HTTP Archive: URL list, Flash trends

April 5, 2011 10:45 pm | 5 Comments

Last week I announced the launch of the HTTP Archive. The feedback has been very positive. I’ve already heard from a handful of performance gurus who have downloaded the data and done additional analyses. This was a major goal of the project and I’m excited to see it happening.

I made a few changes to HTTP Archive that I wanted to share in this blog post.

First, there’s a potential for apples-to-oranges comparisons because the list of URLs “crawled” by HTTP Archive changes from run to run due to errors and changes in the “top N” sorting of sources like Alexa and Fortune 500. When comparing two runs it’s unclear if differences are caused from a change in the sample set or actual changes in Internet behavior. This was exemplified by this tweet from @orionlogic:

Website flash usage dropped %16 since 6 months http://t.co/XI7IWvc (via httparchive.org + @souders ) #noflash

The link contains two pie charts from HTTP Archive:

The issue is that the number of URLs grew from ~1000 in October 2010 to ~17,000 in April 2011. Those additional 16,000 websites have different behavior when it comes to using Flash.

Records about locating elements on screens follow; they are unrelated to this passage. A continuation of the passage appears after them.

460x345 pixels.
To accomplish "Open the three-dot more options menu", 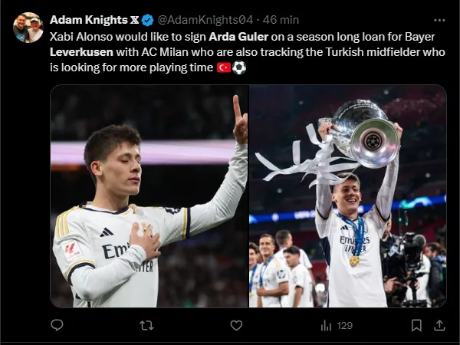I will coord(439,19).
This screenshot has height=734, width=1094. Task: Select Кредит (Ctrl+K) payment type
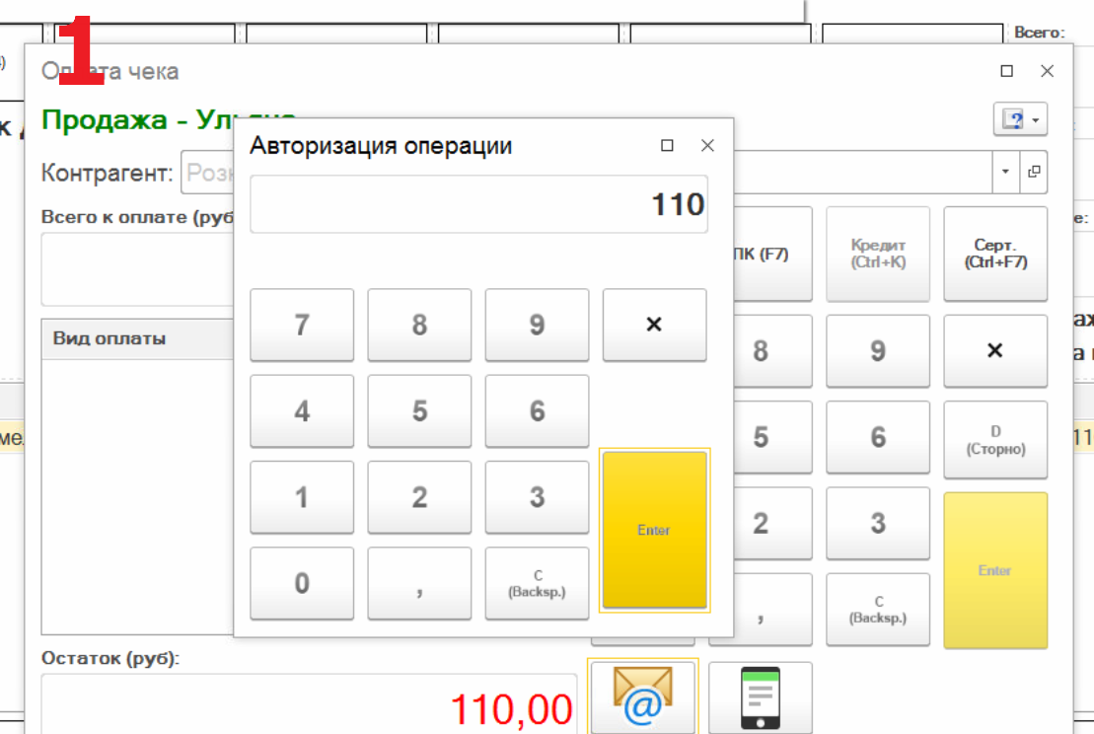pos(877,255)
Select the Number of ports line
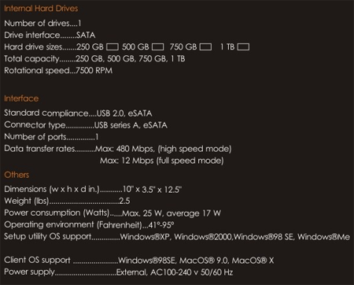 (51, 137)
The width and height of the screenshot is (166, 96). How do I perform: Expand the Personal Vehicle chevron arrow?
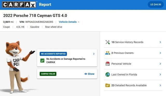click(160, 64)
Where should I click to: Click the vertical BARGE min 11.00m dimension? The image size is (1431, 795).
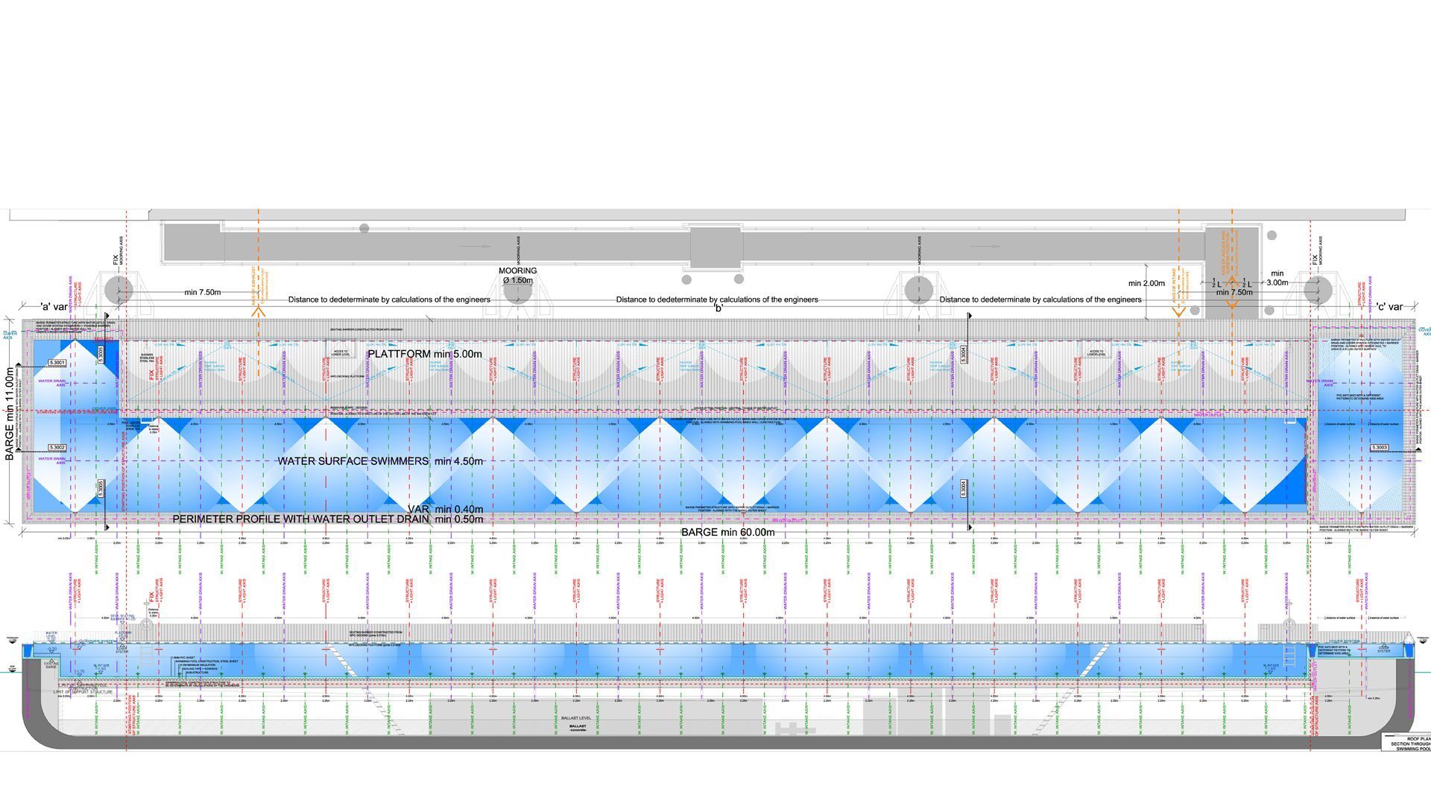point(10,412)
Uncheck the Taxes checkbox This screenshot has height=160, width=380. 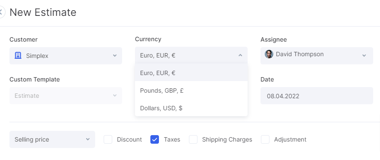point(155,139)
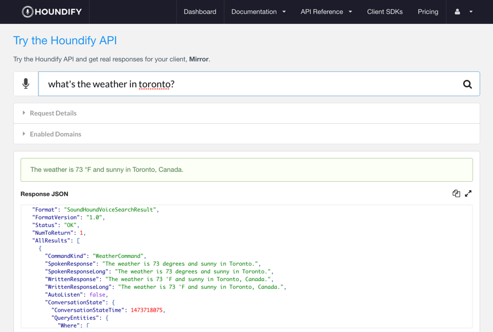Submit query with magnifying glass icon
The image size is (493, 332).
tap(467, 84)
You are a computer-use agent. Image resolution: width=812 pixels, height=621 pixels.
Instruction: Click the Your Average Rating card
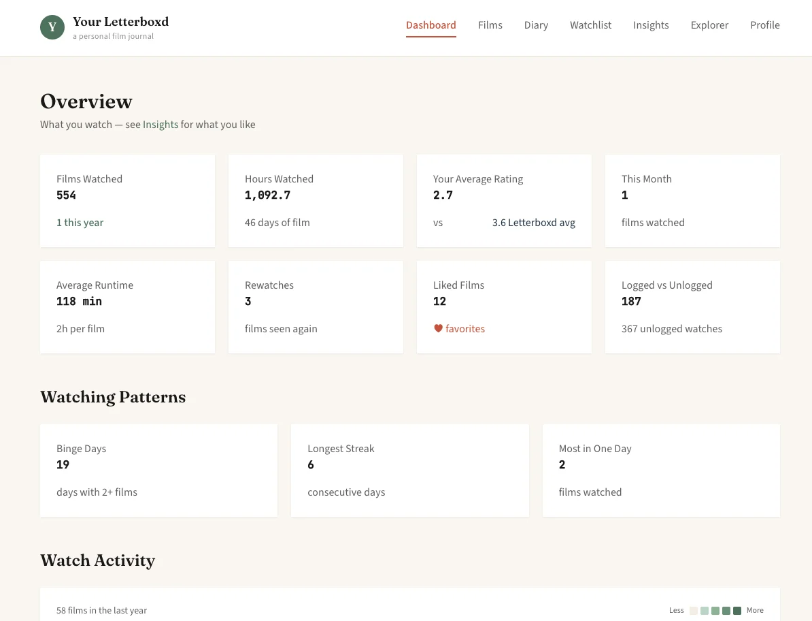tap(504, 201)
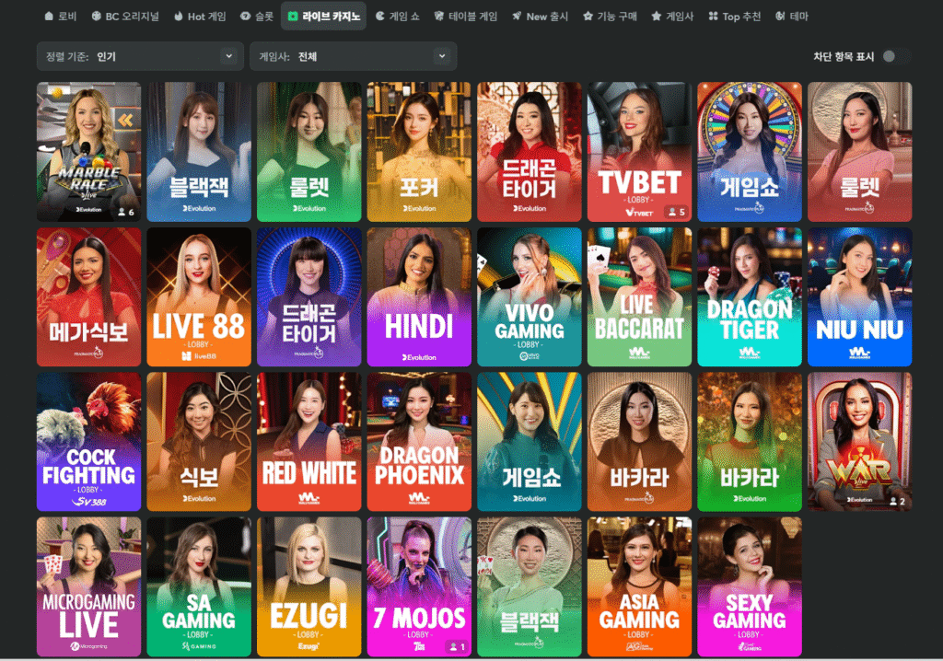Click the flame icon beside Hot 게임

tap(178, 17)
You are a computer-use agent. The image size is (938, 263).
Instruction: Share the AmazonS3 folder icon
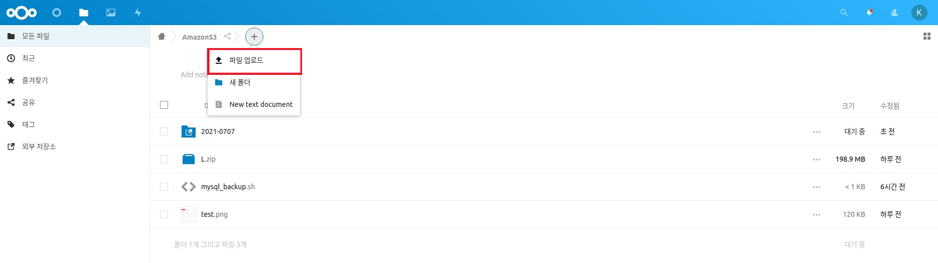tap(227, 36)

If we compare Nov 15 2010 to Mar 29 2011, both of which use ~17,000 URLs, the change is only 2%.

I made some changes to mitigate this issue.

  • The first three runs that were done with only 1000 URLs are now hidden in the UI. The data is still available.
  • Similar confusion can happen when viewing trending charts. The fix there is to use the “intersection” set of URLs across all runs. I added a note next to the “choose URLs” pick list to point out the benefit of choosing “intersection”. I moved the plot of “URLs Analyzed” to the top so it’s more apparent when the number of URLs changes from run to run.

On another note, Nicole Sullivan suggested I add a trending chart for transfer size and number of requests for Flash, in addition to the existing charts for HTML, JavaScript, CSS, and Images. The hypothesis was this might explain the increase in image sizes that I presented in my previous post – perhaps Flash was on the decline being replaced by HD images. The chart shows a slight decline in the size and number of Flash files, but not enough to explain the 61 kB increase in image transfer size.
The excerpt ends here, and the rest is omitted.